The trip continues to be enjoyable, the views are glorious and the people friendly. I am sorry to disappoint those who are used to the “Perils of Paul(ine)” in these journals, but we are getting better at it and the coach is well broken in and behaving fine. How’s that for putting the evil eye on myself?

It is Sunday evening as I write. It has rained on and off for the past two days while we have been here. Yesterday we went to the laundromat for some excitement and clean clothes. Most of the people in the Cheticamp Laundromat were tourists. We all got talking and we somehow got talking the most to Roberta and Isaac Hantman. We parted after agreeing not to go to lunch together. We met again at the Coop Food Market and we invited them back to the coach to eat their lunch and continue talking. We got to the coach and the gnats and other small flying things were so pervasive we could not stand outside. As such things seem to happen we took a nice long hike from the coach away from the insects up to some salmon pools (fishing sites) and continued talking.

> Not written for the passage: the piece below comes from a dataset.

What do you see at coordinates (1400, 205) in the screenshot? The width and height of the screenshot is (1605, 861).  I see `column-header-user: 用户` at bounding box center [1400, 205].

On the way back they said there was a French Arcadian Music Review they were planning on going to. Carol and I thought that was a capital idea and agreed to join them for dinner before the review. As we waited for the show to start, it became clear that the four of us might well be the only non French speakers in the arena. The entire review with a couple of minor exceptions was in French. Fortunately most of the action was broad and clear Gisele the husband could not be bothered with the music and dancing in his living room. How he was able to avoid foot tapping, or other reaction to the very lively music and step dancing I will never know. He even participated in two square dances, without missing a beat or a turn while appearing to be totally disinterested. That was the action, the rest was great music, dancing and singing. A special guest fiddler showed up and performed at the intermission. How he was able to get the music he did out of his electrified fiddle with his clearly self taught approach I will never know. He clenched the neck in his left hand in a manner that did not permit him to move up the neck and he held the bow several inches up from the frog. The fiddle was perpendicular to the ground and the bow seemed to go up and down. It was a painful sight, but the sound was grand.

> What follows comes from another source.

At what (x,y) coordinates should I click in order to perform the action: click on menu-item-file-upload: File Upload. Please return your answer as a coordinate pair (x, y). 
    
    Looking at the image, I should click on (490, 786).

After the review was over and the bows were taken, the fiddler came back on stage and began to perform again. The cast began to reappear in street clothes and took turns step dancing to the music for the fun of it. It was a sight to see them dancing in thong sandals and sneakers, but it did not seem to limit them in the least. During the performance we were seated in front of the hostess of the B and B where the Hantmans were staying. After the show she invited us to join them for breakfast as her guest. We accepted with alacrity. The breakfast was delightful, French toast with home made syrop (French spelling). We parted from the Hantmans once again and set off to pack up lunch and get out on the trail. We took our time making several stops along the way until we came to Skyline trail head. This was promised to be at 2 to 3 hour hike. We took three and a half hours, but that included a a couple of stops to stare at a moose and her calf alongside the trail and other stops, especially at the headland where a boardwalk has been built to protect the environment. This overlooks the road and the Gulf of St Lawrence. While there we had another unplanned stop as we ran into the Hantmans again, they were returning from the headland as we were still on our way out. We parted, again. It was worth the trek and then some. We took the back trail of the loop which was much less well manicured than the trail out. This took a bit longer as the trail was rough and muddy in places not to mention 50% longer. We are moving to Baddeck tomorrow. I hope we will have internet service so I can post this, otherwise it will just keep getting longer.

We have not made plans for the Labor Day weekend (or is that Labour Day up here in Canada). We may end up dry camping whether we chose or not.